California Approves Significant Cardroom Changes, to the Industry’s Dismay
Summary
California’s Attorney General Rob Bonta and the Bureau of Gambling Control have introduced new rules, recently approved by the Office of Administrative Law, that will significantly restrict cardrooms. The regulations tighten limits on the player-dealer format used to avoid the state ban on banked games and redefine which games cardrooms may offer — threatening variants like California Blackjack and Blackjack 21.5. Cardrooms must submit plans outlining game changes by 31 May 2026. The move may settle the long-running dispute between tribal casino operators (who hold exclusivity for banked games) and commercial cardrooms.
Author’s take
Punchy: This is a big deal for anyone with skin in California cardrooms — operators, staff and local economies. If you want to know why revenues and jobs are suddenly at risk, read on.
Key Points
- New rules from AG Rob Bonta and the Bureau of Gambling Control were approved by the Office of Administrative Law.
- Stricter limits will be placed on the player-dealer format that allowed cardrooms to offer casino-style play without being classed as banked games.
- Cardrooms must file plans showing how they will modify their games in line with the new rules by 31 May 2026.

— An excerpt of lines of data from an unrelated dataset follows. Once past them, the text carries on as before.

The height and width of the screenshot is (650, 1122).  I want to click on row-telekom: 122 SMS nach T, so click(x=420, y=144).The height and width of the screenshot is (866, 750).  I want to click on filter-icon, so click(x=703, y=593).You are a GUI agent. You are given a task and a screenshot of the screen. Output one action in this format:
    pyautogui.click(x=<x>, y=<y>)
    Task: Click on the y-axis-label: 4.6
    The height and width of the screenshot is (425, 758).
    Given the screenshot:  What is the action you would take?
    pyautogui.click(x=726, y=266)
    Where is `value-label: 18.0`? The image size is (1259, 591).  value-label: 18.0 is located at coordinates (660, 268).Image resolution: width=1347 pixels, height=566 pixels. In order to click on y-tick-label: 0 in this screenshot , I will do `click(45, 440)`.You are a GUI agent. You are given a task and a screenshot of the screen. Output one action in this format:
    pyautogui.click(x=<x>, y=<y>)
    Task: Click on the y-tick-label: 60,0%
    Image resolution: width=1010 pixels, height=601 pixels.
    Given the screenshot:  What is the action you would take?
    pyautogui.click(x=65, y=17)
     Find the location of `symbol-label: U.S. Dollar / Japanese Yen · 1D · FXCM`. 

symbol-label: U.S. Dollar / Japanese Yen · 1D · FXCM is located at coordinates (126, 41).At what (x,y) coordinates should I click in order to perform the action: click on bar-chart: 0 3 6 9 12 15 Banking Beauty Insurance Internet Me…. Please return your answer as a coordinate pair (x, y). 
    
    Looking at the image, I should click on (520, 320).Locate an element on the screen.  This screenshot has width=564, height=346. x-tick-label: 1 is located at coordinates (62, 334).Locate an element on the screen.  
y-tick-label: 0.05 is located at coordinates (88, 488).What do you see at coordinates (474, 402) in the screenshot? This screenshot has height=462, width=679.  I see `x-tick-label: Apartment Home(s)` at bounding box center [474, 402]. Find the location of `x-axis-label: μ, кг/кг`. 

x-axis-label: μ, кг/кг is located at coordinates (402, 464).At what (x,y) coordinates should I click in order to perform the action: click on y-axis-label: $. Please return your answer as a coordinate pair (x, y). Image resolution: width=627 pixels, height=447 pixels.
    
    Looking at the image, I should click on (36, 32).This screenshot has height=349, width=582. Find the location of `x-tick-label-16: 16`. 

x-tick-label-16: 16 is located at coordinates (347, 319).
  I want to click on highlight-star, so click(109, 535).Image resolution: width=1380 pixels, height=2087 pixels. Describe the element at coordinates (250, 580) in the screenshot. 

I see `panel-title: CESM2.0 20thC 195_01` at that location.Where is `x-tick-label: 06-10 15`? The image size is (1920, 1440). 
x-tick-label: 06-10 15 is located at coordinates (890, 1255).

- The changes could end the prolonged legal conflict between tribal gaming operators and cardrooms by curbing cardroom offerings.
- Cardroom groups say the rules were pushed through without adequate public consultation and plan to pursue legal remedies.
- Operators warn of heavy financial and employment impacts: Stones Gambling Hall estimates up to a 40% revenue loss; Stars Casino warns as much as 20% of its workforce could be affected.
Context and Relevance
Why it matters: The measures shift the balance between tribal exclusivity and non-tribal cardrooms, potentially remapping California’s gaming landscape. For operators, regulators and investors this increases compliance risk and market uncertainty. It also signals a broader trend of regulatory tightening where tribal interests and state authorities reshape permissible game formats — with immediate local economic implications.
Why should I read this?
Short and blunt: If you run, work in or gamble at California cardrooms — or invest in them — this could change what games are available, how much money venues make and who keeps their job. Not light reading, but it’s the sort of rule-change that bites first and asks questions later.